During the Hungarian Revolution in 1957, Toth moved to Canada to be close to family in Montreal. Sometime after she began collecting her prized minis, which she displayed on custom-built shelves in her bedroom.
“The Hungarian Revolution was the second huge break in Lilly’s life,” said Howard. “It makes sense after these very traumatic experiences that one would be drawn to collecting something so easy to transport.”
Said Andor: “If you think about the history of the Jewish people, how many times we’ve had to flee at short notice, it’s interesting that a Holocaust survivor collected books that would be very easy to just put in your pocket and run for it.”
A year before her death, Paul and a colleague visited Toth to view the collection the Jewish Public Library was to inherit.
“Lilly was a remarkable lady,” Paul said. “She was very understated in her assessment of her life and legacy. To her it was as though everybody had collections like this; it wasn’t a big deal. I had the sense that because Lilly never had children, these books were, in a sense, symbolic children for her.”
Andor is moved by Toth’s resolve to rebuild her life after losing her parents and experiencing such trauma.

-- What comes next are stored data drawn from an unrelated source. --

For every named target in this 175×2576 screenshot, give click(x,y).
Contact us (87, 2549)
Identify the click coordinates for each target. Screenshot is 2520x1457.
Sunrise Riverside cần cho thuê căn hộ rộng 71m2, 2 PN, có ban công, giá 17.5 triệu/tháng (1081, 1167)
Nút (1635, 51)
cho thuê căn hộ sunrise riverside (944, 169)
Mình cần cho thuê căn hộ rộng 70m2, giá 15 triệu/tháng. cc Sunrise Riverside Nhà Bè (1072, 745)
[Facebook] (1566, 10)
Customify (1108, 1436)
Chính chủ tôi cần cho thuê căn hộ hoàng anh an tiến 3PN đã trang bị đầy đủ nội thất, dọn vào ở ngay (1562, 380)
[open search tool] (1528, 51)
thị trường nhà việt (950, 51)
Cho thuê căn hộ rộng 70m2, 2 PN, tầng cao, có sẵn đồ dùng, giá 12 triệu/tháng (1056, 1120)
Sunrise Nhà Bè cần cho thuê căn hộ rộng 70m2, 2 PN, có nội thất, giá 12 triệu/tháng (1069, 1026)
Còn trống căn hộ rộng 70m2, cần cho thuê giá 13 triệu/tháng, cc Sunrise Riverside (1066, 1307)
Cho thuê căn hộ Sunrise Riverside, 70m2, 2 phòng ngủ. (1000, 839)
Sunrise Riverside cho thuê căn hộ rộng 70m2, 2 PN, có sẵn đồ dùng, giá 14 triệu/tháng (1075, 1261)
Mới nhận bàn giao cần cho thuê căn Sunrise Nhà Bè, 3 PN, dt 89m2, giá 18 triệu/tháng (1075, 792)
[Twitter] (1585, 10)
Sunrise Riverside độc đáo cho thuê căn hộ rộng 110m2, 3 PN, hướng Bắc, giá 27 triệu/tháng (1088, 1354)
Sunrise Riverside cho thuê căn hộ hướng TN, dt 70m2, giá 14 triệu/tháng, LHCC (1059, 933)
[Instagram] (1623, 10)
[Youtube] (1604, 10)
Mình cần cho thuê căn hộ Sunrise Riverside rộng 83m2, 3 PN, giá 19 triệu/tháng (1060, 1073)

“Resilience is a common theme in many survivors’ stories,” she said. “They not only survived; they rebuilt their lives. It’s very important that the next generation does not only see the destruction, but the reconstruction.”
On May 15, Montreal’s Jewish Public Library will launch the Lilly Toth Miniature Book Collection together with the Montreal Holocaust Museum and pay tribute to Toth’s life and legacy. There is an online version of the exhibit.